The arrival of GLP-1 weight loss pills from Novo Nordisk and Eli Lilly may paradoxically accelerate employer insurance coverage cuts rather than expand patient access.
Novo Nordisk introduced its Wegovy tablet for weight loss in January, and Eli Lilly's Foundayo pill began shipping in April. While industry observers hoped oral versions would carry lower price tags, they cost employers roughly the same as injectables — a net price of $569 to $664 per employee monthly after discounts, according to the Institute for Clinical and Economic Review.
"The net prices of these drugs have come down, and I think there will continue to be pressure on them to come down, especially as other manufacturers' drugs get approved," said Jeff Levin-Scherz, population health leader at WTW. "That will hopefully continue to lower prices."
A Business Group on Health survey found 87% of large employers expect the availability of oral medications to increase demand for GLP-1s, while only 9% predict a price drop. In NFP's annual employer survey, 51% of companies cited GLP-1s as the top driver of rising prescription drug costs. "Employers say the rise in pharmacy costs is unsustainable," said Nick Conway, president of Rx Solutions at NFP.
The cost crunch is already reshaping coverage decisions. Among employers with 500 or more workers, 6% dropped GLP-1 weight-loss coverage in 2026, and 5% are planning to drop or actively considering doing so for 2027, according to Mercer. The Business Group on Health found that 10% of companies covering GLP-1s for weight management are unlikely to continue in 2027 for cost reasons, said Magda Rusinowski, vice president of the non-profit.

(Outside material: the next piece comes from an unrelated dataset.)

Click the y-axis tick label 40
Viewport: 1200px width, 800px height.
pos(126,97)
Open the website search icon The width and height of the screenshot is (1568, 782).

Some employers are tightening eligibility requirements. While many plans historically required a body mass index of 30 or higher — or 27 with a weight-related condition — some now demand a BMI of 35 or above to qualify, said Eileen Pincay, national pharmacy practice leader at Segal. Others are restricting coverage to diabetic patients only or imposing stricter behavioral management requirements.
Employers explore alternative access models
Some companies are bypassing traditional pharmacy benefits altogether. Employers can reimburse workers through health reimbursement arrangements or provide access through third-party weight management programs. Eli Lilly has relationships with more than 15 independent program administrators including 9amHealth, GoodRx and Goodpath to offer tailored obesity coverage. Novo Nordisk offers a similar employer program.
Oral GLP-1 medications are available direct-to-consumers with cash prices starting at $149 per month for the lowest doses, compared with $199 to $299 for injectable starting doses. However, patients do not remain on initial doses, so actual per-month costs rise.
A major factor keeping prices elevated is that only two pharmaceutical companies — Novo Nordisk and Eli Lilly — currently produce these drugs. That is expected to change as competitors enter the market, though likely not for at least a year, said Ben Barner, clinical pharmacy leader at Brown & Brown.
On the public side, Medicare will launch a pilot program July 1 offering certain GLP-1 medications for obesity at a flat $50 monthly copay, the first time the program has covered weight-loss drugs. The pilot runs through Dec. 31, 2027.
For employers, the calculus remains difficult. They face high upfront costs for drugs that patients often discontinue within a year, negating long-term health benefits. "Employers are concerned about spending so much money without knowing employees are committed and able to reap the long-term health benefits," Barner said.
The coverage pullback signals a structural headwind for Novo Nordisk and Eli Lilly's revenue growth projections. Investors will watch the Medicare pilot's enrollment data and any competitor drug approvals in 2027 as the next catalysts for pricing and access dynamics.
This article is for informational purposes only and does not constitute investment advice.